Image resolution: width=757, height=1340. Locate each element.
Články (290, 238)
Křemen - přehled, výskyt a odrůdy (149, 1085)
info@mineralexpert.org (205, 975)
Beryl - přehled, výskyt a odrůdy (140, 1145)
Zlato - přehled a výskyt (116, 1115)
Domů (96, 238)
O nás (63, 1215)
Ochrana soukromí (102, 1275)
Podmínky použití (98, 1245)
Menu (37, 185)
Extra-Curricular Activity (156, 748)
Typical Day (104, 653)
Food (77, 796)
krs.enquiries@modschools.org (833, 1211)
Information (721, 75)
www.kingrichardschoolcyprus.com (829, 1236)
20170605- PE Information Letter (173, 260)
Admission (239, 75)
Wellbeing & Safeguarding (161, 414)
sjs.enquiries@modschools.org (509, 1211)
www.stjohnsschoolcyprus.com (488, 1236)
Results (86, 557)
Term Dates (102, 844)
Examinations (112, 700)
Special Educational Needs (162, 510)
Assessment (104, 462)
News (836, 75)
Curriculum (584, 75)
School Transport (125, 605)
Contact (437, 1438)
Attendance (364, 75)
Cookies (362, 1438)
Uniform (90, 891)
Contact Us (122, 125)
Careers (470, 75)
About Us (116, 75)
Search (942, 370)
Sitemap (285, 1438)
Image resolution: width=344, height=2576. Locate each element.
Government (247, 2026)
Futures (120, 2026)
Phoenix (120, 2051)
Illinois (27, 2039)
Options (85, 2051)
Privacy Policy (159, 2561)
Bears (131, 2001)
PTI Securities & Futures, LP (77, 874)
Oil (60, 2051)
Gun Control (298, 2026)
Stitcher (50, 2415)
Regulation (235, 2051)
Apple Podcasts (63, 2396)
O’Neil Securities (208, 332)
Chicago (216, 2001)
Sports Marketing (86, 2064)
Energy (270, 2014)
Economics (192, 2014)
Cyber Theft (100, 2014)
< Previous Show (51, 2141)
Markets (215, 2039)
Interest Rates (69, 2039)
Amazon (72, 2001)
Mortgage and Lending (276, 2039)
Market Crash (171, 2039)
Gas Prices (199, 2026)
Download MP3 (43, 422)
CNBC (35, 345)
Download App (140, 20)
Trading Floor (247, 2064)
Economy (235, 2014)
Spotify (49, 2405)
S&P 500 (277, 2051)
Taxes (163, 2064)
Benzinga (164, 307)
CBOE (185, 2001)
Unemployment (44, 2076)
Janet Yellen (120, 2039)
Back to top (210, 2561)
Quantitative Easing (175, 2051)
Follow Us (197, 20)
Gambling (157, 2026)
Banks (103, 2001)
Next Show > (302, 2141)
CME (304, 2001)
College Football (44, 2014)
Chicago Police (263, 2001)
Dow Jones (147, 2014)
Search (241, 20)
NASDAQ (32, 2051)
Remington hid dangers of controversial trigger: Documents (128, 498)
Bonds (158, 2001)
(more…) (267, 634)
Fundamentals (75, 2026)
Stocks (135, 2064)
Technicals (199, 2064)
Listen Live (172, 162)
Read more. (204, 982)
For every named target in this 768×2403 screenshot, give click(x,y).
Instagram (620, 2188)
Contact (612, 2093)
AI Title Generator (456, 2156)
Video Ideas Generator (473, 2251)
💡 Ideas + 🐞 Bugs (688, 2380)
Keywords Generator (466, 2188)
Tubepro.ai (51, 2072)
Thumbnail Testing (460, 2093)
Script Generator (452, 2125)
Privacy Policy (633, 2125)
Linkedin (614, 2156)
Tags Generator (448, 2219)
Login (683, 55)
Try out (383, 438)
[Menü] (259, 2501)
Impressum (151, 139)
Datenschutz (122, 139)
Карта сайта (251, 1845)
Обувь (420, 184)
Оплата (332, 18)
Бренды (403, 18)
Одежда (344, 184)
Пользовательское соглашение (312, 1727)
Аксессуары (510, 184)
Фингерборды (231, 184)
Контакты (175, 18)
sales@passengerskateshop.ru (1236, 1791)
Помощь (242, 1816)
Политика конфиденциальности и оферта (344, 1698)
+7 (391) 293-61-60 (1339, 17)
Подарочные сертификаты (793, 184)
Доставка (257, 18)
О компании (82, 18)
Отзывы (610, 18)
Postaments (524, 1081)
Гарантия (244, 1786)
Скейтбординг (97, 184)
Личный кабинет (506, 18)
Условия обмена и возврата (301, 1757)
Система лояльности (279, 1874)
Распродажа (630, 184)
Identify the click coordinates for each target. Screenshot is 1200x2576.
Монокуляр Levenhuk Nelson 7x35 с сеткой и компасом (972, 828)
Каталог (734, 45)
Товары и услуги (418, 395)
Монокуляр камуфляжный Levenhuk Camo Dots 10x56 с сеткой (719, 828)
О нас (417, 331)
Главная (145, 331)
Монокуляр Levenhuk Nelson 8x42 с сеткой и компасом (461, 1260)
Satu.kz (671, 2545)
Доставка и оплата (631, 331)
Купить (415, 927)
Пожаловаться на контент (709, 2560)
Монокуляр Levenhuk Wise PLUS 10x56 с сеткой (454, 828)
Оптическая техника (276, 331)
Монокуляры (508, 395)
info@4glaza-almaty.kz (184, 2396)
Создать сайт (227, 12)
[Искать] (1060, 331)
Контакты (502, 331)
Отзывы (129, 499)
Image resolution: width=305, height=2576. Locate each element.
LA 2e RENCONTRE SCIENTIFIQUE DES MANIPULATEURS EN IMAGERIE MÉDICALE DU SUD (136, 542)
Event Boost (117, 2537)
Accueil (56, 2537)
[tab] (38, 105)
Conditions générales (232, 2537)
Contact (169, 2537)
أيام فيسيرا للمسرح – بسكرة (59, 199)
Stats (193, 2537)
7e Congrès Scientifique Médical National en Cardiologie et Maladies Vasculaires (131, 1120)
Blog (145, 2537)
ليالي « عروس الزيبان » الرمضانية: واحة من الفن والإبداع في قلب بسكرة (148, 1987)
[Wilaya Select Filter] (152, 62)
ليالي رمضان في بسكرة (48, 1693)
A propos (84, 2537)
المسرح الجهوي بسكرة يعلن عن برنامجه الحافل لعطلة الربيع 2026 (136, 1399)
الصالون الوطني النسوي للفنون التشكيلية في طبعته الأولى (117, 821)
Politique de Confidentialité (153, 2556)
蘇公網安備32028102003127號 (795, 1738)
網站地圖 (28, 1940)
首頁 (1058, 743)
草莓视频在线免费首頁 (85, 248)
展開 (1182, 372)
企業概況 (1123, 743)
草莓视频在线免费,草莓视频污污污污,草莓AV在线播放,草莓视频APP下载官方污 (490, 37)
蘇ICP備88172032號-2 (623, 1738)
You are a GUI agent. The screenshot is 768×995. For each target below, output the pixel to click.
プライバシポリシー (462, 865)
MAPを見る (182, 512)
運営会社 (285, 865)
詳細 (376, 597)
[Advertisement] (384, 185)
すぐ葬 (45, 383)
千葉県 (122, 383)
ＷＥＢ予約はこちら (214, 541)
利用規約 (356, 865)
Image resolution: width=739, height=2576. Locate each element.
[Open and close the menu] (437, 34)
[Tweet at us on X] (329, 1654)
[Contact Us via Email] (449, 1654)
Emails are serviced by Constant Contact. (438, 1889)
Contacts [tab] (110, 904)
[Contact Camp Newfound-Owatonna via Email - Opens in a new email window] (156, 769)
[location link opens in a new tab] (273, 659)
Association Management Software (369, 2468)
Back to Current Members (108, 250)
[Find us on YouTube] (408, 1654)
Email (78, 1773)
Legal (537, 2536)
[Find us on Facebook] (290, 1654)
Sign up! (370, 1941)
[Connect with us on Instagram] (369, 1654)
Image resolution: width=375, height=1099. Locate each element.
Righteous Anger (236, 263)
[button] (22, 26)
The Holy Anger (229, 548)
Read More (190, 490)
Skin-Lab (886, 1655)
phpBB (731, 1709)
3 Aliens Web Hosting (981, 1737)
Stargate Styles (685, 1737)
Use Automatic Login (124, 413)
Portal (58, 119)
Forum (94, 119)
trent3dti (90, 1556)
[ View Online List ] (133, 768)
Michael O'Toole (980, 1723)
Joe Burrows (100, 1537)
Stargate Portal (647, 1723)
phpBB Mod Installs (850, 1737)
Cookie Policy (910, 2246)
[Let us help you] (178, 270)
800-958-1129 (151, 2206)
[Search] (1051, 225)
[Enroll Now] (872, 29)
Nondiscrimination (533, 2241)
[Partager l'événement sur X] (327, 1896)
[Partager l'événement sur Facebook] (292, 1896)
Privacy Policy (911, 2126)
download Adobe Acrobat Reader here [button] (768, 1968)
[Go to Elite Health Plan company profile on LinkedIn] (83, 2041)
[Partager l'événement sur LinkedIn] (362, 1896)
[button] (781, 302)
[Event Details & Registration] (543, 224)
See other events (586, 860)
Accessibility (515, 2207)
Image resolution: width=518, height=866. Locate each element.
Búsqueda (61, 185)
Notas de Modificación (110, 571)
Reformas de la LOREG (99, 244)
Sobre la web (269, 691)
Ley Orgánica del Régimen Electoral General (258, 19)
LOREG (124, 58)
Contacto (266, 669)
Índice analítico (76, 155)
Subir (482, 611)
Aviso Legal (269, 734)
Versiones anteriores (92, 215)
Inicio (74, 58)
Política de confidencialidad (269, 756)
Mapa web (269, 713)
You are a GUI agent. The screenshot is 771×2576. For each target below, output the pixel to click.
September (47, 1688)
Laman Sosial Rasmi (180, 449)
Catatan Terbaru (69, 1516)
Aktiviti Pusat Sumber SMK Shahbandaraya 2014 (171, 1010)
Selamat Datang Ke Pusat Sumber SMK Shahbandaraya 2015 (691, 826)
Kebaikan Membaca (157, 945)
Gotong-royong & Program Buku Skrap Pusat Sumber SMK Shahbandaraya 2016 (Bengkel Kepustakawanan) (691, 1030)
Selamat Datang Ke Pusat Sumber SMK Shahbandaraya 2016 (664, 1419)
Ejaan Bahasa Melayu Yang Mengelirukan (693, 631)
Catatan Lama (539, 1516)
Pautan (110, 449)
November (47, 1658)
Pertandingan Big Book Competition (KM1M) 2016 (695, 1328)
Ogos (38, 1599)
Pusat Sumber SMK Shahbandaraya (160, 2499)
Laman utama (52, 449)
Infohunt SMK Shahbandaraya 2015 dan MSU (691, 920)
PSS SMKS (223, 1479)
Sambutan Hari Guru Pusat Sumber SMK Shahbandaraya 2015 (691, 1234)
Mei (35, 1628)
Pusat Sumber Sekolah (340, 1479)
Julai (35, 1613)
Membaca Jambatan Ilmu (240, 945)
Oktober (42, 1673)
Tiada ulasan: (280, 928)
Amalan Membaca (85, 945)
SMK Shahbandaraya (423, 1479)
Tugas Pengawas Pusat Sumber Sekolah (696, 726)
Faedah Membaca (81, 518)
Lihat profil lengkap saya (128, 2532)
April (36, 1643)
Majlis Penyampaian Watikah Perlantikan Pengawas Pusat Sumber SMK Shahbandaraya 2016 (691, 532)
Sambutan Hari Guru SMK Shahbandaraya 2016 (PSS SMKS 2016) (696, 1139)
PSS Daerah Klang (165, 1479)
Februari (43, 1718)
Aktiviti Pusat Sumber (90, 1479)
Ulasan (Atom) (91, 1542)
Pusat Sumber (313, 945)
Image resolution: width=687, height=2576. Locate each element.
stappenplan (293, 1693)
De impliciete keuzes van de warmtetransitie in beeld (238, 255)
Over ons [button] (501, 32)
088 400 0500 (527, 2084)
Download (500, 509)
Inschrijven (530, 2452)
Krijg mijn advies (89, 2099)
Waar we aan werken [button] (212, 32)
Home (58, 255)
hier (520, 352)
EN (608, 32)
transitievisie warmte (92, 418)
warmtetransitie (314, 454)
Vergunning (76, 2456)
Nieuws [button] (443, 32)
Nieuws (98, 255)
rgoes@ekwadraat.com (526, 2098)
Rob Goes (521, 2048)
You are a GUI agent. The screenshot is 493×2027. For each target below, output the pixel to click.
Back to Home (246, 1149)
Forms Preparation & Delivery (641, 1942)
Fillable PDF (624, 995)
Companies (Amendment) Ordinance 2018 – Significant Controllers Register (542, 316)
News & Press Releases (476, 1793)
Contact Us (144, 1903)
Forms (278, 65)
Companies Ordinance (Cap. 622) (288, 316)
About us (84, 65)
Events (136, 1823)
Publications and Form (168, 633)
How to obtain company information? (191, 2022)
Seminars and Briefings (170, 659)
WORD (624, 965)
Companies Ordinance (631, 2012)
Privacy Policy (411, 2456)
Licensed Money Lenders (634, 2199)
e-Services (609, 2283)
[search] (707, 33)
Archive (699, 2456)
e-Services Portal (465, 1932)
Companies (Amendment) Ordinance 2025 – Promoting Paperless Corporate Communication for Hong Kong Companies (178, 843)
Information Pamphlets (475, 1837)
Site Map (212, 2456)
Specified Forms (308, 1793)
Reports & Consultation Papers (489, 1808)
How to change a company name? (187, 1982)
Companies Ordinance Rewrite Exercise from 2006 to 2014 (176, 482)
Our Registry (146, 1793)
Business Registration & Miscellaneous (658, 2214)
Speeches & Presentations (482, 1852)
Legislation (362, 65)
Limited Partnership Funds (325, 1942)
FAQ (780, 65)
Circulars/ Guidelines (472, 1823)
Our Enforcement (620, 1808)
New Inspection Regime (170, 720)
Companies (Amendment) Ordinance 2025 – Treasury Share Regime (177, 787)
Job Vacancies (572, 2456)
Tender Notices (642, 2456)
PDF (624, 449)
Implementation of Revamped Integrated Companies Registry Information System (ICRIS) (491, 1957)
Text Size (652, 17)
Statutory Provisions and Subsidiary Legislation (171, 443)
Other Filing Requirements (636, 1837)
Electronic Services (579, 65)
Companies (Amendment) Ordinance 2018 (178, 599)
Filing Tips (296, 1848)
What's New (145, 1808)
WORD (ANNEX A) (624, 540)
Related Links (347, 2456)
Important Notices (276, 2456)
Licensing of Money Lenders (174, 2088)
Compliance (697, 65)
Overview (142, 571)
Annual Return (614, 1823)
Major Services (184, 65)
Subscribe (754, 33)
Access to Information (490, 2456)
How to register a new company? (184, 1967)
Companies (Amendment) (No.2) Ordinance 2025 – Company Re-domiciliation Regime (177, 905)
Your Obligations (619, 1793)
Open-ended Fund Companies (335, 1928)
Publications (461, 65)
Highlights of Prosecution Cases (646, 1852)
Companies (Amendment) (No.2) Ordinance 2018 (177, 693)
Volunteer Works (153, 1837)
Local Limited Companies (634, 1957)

^^^^^^^^

▶ [INSTRUCTIONS FOR THE TASK] Transcribe the lines above word for word, beginning with the line that contains "Forms (278, 65)" and stopping after the line that contains "Site Map (212, 2456)".

▶ [EXPECTED OUTPUT]
Forms (278, 65)
Companies Ordinance (Cap. 622) (288, 316)
About us (84, 65)
Events (136, 1823)
Publications and Form (168, 633)
How to obtain company information? (191, 2022)
Seminars and Briefings (170, 659)
WORD (624, 965)
Companies Ordinance (631, 2012)
Privacy Policy (411, 2456)
Licensed Money Lenders (634, 2199)
e-Services (609, 2283)
[search] (707, 33)
Archive (699, 2456)
e-Services Portal (465, 1932)
Companies (Amendment) Ordinance 2025 – Promoting Paperless Corporate Communication for Hong Kong Companies (178, 843)
Information Pamphlets (475, 1837)
Site Map (212, 2456)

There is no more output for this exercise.